Getting the obvious questions out of the way first: yes, this movie contains cheerleaders; no, there's no explicit autopsy scenes, and no, it's not packed with nude scenes of nubile young girls.
What it is though is a cheaply shot gross-out comedy/horror flick that attempts to be so outrageously tasteless it's hoping to offend people. It doesn't reach that goal because it's done with such a juvenile approach and contains completely amateurish effects, but it's not the worst no-budget flick out there.
When the cheerleading squad from Stinkwater High, who's team is called the "Fighting Beavers" in the first of many lame sexual innuendo jokes, is accidentally run over by their bus after it breaks down (it pops out of gear when a drunken redneck nearby shoots the driver and coach with a gun while aiming for a tin can that's set up on a fence) the bodies end-up at the local mortuary. So far, so pointless. But things get even more wacky when it turns out the local mortician and his nephew have decided to sell the bodies for quick cash, the morgue's janitor is a creepy guy who'll later cut his penis off and sew on a new (bigger) one, and one of the cheerleaders isn't quite dead (she's just missing her legs, one arm, and half her face) which leads to... romance.
Yeah, Cheerleader Autopsy really doesn't have much plot to speak of as it's basically a whole lot of hammy acting, off-colour scenes, and a bunch of clowning around.

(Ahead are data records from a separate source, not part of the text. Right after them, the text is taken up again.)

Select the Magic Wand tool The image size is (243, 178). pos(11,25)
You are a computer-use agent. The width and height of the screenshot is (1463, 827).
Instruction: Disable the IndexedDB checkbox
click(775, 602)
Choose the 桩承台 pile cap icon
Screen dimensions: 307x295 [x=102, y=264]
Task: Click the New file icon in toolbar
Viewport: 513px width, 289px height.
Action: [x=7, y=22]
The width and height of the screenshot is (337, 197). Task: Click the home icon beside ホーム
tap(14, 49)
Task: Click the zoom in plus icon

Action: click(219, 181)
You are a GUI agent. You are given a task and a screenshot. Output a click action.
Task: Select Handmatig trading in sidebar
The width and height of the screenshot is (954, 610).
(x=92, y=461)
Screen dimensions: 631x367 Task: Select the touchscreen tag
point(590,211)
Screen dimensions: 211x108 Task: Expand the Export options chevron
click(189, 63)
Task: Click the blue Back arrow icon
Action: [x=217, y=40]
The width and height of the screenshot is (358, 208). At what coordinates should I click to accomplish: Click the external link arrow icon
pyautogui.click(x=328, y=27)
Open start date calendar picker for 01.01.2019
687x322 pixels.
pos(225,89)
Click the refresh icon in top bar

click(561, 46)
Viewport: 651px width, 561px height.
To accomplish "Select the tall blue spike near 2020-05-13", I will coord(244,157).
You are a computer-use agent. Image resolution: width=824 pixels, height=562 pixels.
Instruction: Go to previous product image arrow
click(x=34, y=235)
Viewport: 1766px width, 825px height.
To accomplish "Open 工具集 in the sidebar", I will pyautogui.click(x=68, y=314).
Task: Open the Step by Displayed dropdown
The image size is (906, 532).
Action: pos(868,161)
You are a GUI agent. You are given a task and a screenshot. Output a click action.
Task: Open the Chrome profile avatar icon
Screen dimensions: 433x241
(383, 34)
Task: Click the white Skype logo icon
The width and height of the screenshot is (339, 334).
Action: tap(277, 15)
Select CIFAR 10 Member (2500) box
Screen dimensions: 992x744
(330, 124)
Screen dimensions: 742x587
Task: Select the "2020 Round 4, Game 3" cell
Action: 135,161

This one is more black comedy than horror and actually manages to be more funny than it has any right to be and it's so utterly demented I couldn't help but enjoy myself to a point - that's not to say that it doesn't eventually get tiring even at a slim 73 minute running time.
If you want to see something truly bizarre and something that has no redeeming qualities then this is a good bet. (Chris Hartley, 2/27/05)
Directed By: Stu Dodge.
Written By: Stu Dodge.
Starring: Brian D. Smith, Brian C. Smith, Josh Latta, Misty Kapp.